Once the public and media were in tandem, gunning for revival of the Project, the politico did not think twice. And, that was how the revival process started, with the Government agreeing for an Arbitrated Settlement and reviving the balance process.

TCRIP – A New Experiment, a New Success of Sorts, a forerunner for Urban Scenario

By now, there was a mass realisation (really, as people from across the world have taken note of this small City’s achievement) that TCRIP has become a reality. Where nothing out-of-the-box can survive more than a few days, here was a project estimated at a landed cost of `225 crores becoming a reality. While the trauma and the real efforts that went on to overcome the hurdles and eventually deliver the project would always remain a potential case study for the management students, the people of Trivandrum started seeing that things can work. Their confidence level in the government, its representatives and above all, in IL&FS – the diligence and commitment of IL&FS in delivering the project through TRDCL – went up.
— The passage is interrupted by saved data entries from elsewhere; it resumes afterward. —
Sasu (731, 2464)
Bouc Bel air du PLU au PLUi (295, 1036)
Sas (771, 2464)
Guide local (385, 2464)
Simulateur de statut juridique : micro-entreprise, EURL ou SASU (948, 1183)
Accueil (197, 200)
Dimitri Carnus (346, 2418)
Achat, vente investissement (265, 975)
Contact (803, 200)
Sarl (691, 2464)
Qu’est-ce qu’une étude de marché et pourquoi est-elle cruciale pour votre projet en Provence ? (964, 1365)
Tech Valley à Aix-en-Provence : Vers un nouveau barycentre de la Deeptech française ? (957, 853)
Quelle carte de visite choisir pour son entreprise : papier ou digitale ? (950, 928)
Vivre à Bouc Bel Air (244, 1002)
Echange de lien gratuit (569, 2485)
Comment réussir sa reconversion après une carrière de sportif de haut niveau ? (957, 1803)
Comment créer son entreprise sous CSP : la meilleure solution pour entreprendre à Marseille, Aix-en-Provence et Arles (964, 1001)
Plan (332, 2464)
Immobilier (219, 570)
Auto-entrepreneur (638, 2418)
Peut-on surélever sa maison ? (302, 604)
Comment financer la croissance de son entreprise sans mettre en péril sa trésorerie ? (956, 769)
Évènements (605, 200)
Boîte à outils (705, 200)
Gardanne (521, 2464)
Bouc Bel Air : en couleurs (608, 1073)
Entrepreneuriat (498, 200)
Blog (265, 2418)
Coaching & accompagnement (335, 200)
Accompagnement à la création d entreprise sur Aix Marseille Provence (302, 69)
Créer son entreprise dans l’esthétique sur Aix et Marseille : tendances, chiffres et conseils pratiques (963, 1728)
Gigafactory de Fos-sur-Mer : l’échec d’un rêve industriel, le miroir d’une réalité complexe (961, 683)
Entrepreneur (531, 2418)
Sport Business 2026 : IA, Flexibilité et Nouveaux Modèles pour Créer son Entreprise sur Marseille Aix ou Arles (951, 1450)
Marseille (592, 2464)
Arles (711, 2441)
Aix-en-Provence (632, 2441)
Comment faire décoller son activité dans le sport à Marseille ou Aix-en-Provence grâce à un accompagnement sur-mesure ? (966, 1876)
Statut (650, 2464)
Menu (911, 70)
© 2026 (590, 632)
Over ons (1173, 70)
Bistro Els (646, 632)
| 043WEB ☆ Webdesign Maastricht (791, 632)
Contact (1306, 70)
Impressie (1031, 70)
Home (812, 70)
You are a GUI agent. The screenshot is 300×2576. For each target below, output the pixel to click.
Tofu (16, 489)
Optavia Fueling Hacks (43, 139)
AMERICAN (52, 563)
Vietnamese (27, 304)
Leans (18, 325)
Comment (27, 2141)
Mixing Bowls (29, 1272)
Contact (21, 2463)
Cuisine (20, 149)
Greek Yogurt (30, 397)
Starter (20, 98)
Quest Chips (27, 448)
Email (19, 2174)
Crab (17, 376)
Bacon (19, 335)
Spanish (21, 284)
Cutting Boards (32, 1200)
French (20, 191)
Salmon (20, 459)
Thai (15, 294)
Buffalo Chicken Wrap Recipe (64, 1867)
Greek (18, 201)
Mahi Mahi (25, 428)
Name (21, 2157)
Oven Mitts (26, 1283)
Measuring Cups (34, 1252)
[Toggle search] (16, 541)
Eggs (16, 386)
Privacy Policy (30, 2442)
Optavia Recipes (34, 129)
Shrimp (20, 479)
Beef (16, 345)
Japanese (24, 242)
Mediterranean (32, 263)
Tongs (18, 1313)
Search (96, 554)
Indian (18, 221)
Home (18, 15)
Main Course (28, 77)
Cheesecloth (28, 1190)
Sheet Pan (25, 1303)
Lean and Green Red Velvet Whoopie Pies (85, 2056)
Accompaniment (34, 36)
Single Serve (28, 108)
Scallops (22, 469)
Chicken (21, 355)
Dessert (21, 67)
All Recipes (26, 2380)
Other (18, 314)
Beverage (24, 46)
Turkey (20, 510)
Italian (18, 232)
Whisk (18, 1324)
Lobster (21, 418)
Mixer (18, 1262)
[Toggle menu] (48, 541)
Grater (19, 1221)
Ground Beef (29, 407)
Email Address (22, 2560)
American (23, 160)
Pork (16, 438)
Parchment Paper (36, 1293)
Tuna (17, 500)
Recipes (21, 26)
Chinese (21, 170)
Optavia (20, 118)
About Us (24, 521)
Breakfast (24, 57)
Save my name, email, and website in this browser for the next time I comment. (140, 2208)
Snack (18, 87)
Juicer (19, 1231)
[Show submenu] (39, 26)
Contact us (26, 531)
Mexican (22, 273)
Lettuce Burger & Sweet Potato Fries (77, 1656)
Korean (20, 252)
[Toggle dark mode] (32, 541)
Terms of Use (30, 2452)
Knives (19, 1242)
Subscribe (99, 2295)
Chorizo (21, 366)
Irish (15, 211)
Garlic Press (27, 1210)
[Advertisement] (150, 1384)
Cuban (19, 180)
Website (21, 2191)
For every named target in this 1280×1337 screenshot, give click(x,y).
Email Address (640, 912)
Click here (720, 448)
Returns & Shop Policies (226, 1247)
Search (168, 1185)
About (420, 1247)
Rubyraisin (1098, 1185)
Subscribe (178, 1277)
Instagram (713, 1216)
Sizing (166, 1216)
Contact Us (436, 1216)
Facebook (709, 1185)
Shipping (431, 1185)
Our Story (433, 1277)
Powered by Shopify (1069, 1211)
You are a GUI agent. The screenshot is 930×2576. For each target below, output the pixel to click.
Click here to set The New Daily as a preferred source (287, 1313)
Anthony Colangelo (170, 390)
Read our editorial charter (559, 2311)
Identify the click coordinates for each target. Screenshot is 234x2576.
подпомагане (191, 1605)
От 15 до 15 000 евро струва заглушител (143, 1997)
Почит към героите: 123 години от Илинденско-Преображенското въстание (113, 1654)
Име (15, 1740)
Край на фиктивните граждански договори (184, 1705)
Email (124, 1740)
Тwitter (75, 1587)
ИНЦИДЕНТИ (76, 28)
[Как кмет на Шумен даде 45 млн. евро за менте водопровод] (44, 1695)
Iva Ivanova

It is interesting to note how the public ethos has entwined with that of the project.

In the process of its interactions with the public, TRDCL discovered that many of the project features were unique in the context of the place and ethos of the public. Some of them were eye-openers. These would go down as just another project feature in any other city, but here it had either a special social impact or an impact affecting the way people reacted. Some were normal specifications, but were being insisted on for the first time in Kerala. For example, the construction requirements in the Concession Agreement specified utilisation of 60-70 bitumen as well as use of batch Type Hot Mix Plant for the asphalt work. This ensures the best riding quality. Though this would have gone unnoticed, the ride quality of TCRIP roads is now the benchmark for the local public. One reason could be the TRDCL brought out the reason for the superior ride quality in the press, correcting a notion of “rubberised road” for any road laid with a paver. Such simple technical information empowered the public to demand the same methodology in construction.

Some of the important features that can be brought under this category are;

Mountable Footpath: A brilliant adaptation of Dr. Sreenivasan. He argued that we should not go by standard 20cm or 25cm high footpath segregating the carriageway, but a footpath which is less than 10cm in height. Reason he put forward was that when the capacity of the road is exceeded in time, till alternatives are found, mountable footpath would help ease very high congestion. Also, in the absence of any significant plan for parking facilities, the roads would become logical parking areas. High footpath would make four-wheelers park away from the footpath to enable opening of the doors of the vehicle, thereby eating up precious carriageway.

TRDCL modified this also to avoid provision of cuttings in footpath to provide for property entrances. The footpaths being mountable, vehicles could slow down take a slow turn into the property mounting the footpath. Advantages were:

a. The pedestrian gets protected from rash entry by the vehicle driver.

b. People using the footpath, especially old people and children, do not have to climb down and climb up every time there is a cutting for a property entrance.

c. Morning walkers, who are in plenty in every corridor in a city like Trivandrum, can walk without getting worried about concentrating on the ground.

Challenges: TRDCL faced many challenges in implementing this. Property owners objected to this saying that they need cutting in the footpath. Our positioning as a pedestrians advocate countered all objections, even if the opinion of self appointed “experts” in the Road sector differed. Pressure from high offices for individual exemptions also was countered stating the need to have a uniform policy and not one that can be altered at will.

Footpath with Interlocking Blocks: Not a unique idea in any sense. But given the fact that the DPR insisted on 25mm cobbler (hand crafted) stones on 20mm mortar, this was a great initiative. TRDCL argued that fixing of cobbler stones are not advisable in view of the following:

a. Being city roads, the ribbon beyond the ROW is under constant development. This means that there is a continuous demand for laying or augmentation of utility lines. Every time the surface is dug up for such an activity, restoration to original condition is difficult if the footpath is paved using tiles on mortar. Such restoration also becomes highly expensive.

b. In a region that has close to 1.3m of rains annually, with dry period only from mid January to mid April, the surface of such stone tiles will become slippery and hazardous to pedestrians. The very advantages that we are providing to the pedestrians will get negated on account of this.

c. Rain water will be carried away into lakes and sea far off by directing into the drains. This is an environmental loss.